I'm converting ASP classic page to ASP.NET. What's the proper way of including files with .inc extension to aspx pages?
<!--#include virtual = "adovbs.inc" -->
I've notice that each time that I change one of those pages containing the include directive pointing to .inc files to aspx, I'm getting all sort of errors from those .inc files.
I feel like just rewriting the logic inside those .inc files into vb classes.
The purpose of adovbs.inc
or adovbs.asp
was to provide a list of named constant values from the ADODB DLL (due to Classic ASP relying on late binding in VBScript for most of it's functionality).
Example snippet of adovbs.asp
'--------------------------------------------------------------------
' Microsoft ADO
'
' (c) 1996-1998 Microsoft Corporation. All Rights Reserved.
'
'
'
' ADO constants include file for VBScript
'
'--------------------------------------------------------------------
'---- CursorTypeEnum Values ----
Const adOpenForwardOnly = 0
Const adOpenKeyset = 1
Const adOpenDynamic = 2
Const adOpenStatic = 3
'---- CursorOptionEnum Values ----
Const adHoldRecords = &H00000100
Const adMovePrevious = &H00000200
Const adAddNew = &H01000400
Const adDelete = &H01000800
This was until people realised you could use the METADATA data tag to import DLL constants direct from the Type Library instead of needing the adovbs
include file.
<!-- METADATA
TYPE="typelib"
UUID="00000200-0000-0010-8000-00AA006D2EA4"
-->
In ASP.Net everything is compiled so there is no need for these constant files as they will already exist in some form in ADO.Net.
If your question is specifically about adovbs.inc then @Lankymart's answer is spot on. I'd add that the file is written in VBScript (as its name suggests) so it would be no use in asp.net, which doesn't use VBS.
If you're asking about include files in general then asp.net does support the #include
directive. The file extension .inc
makes no difference, if you're including it in a .asp
file then it needs to contain code which is compatible with Classic ASP, if it's included in a .aspx
file then it needs to contain code compatible with asp.net.
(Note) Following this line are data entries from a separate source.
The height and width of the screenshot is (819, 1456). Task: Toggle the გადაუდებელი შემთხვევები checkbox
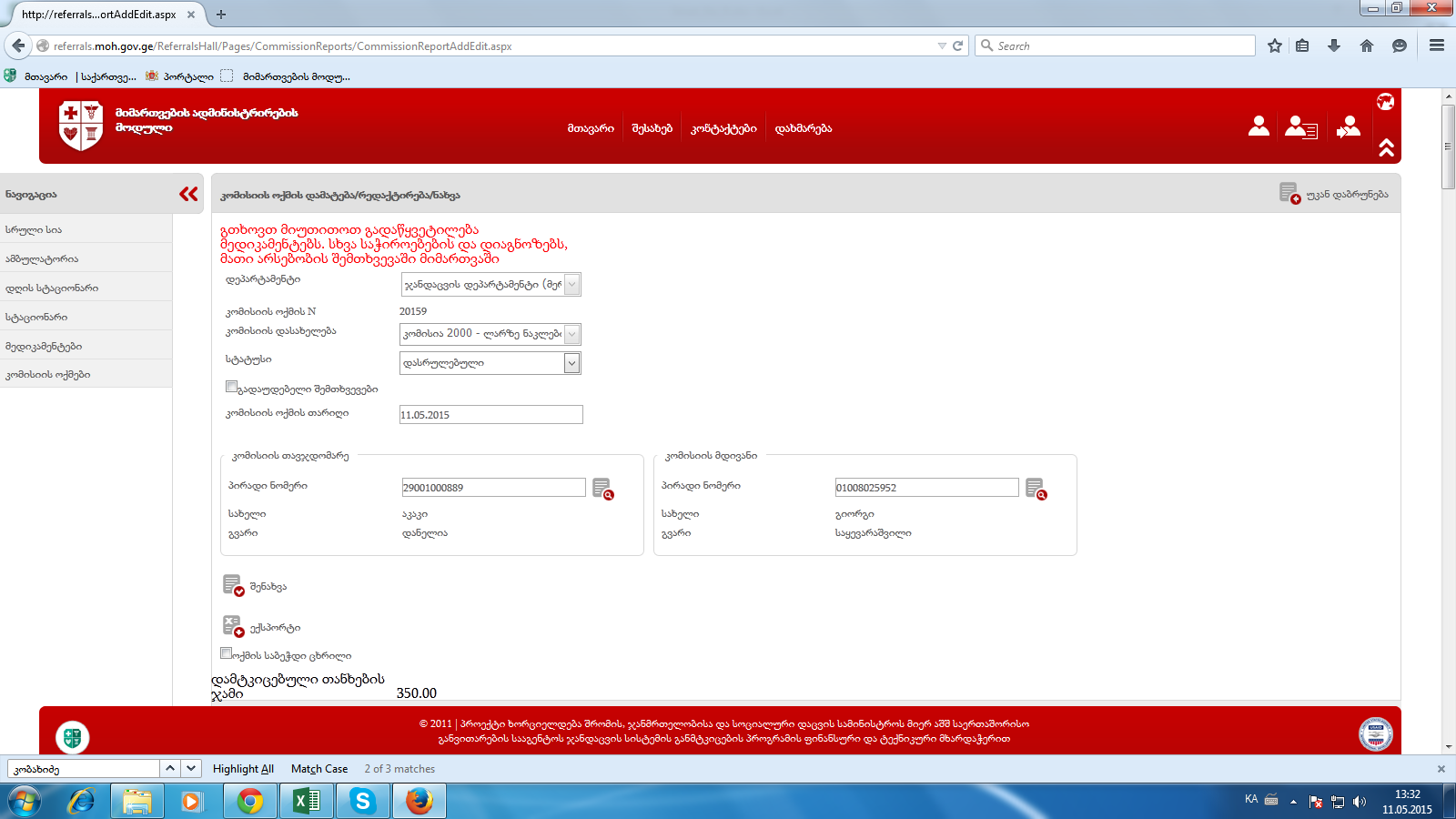point(231,387)
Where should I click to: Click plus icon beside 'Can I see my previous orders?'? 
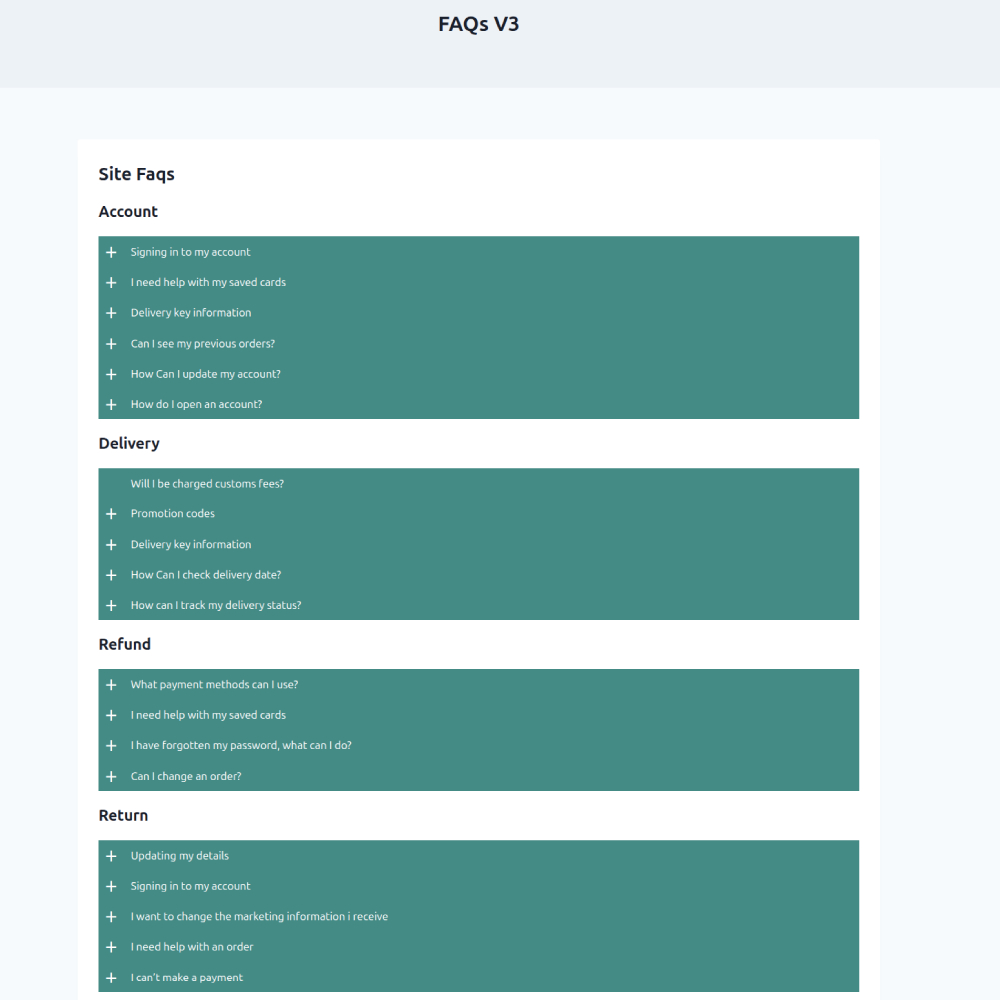[x=111, y=344]
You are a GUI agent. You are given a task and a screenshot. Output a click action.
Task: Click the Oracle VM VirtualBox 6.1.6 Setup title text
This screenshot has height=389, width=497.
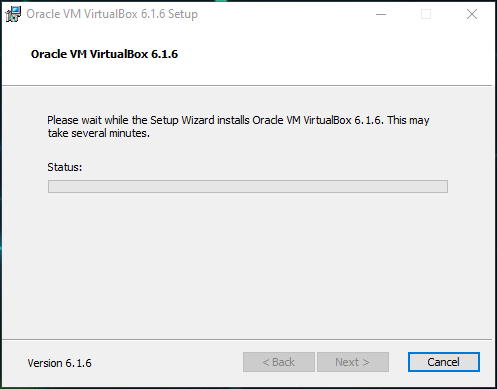[x=112, y=14]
Practically, this means that if you have say, header and footer include files which contain only client side code then you could use them in either a Classic or a .net page. If they contain server side code then you can't transfer them
It's possible to construct an .aspx
page in the style of a Classic ASP page, eg
<%@ Page Language="C#" %>
<!DOCTYPE html PUBLIC "-//W3C//DTD XHTML 1.0 Transitional//EN" "http://www.w3.org/TR/xhtml1/DTD/xhtml1-transitional.dtd">
<!--#include virtual = "header.inc" -->
<%
// Put some C# code here
%>
<!--#include virtual = "footer.inc" -->
There are however, much better ways of building an asp.net file. I assume that one of the reasons you're converting is so that you can use Master pages, codebehinds etc.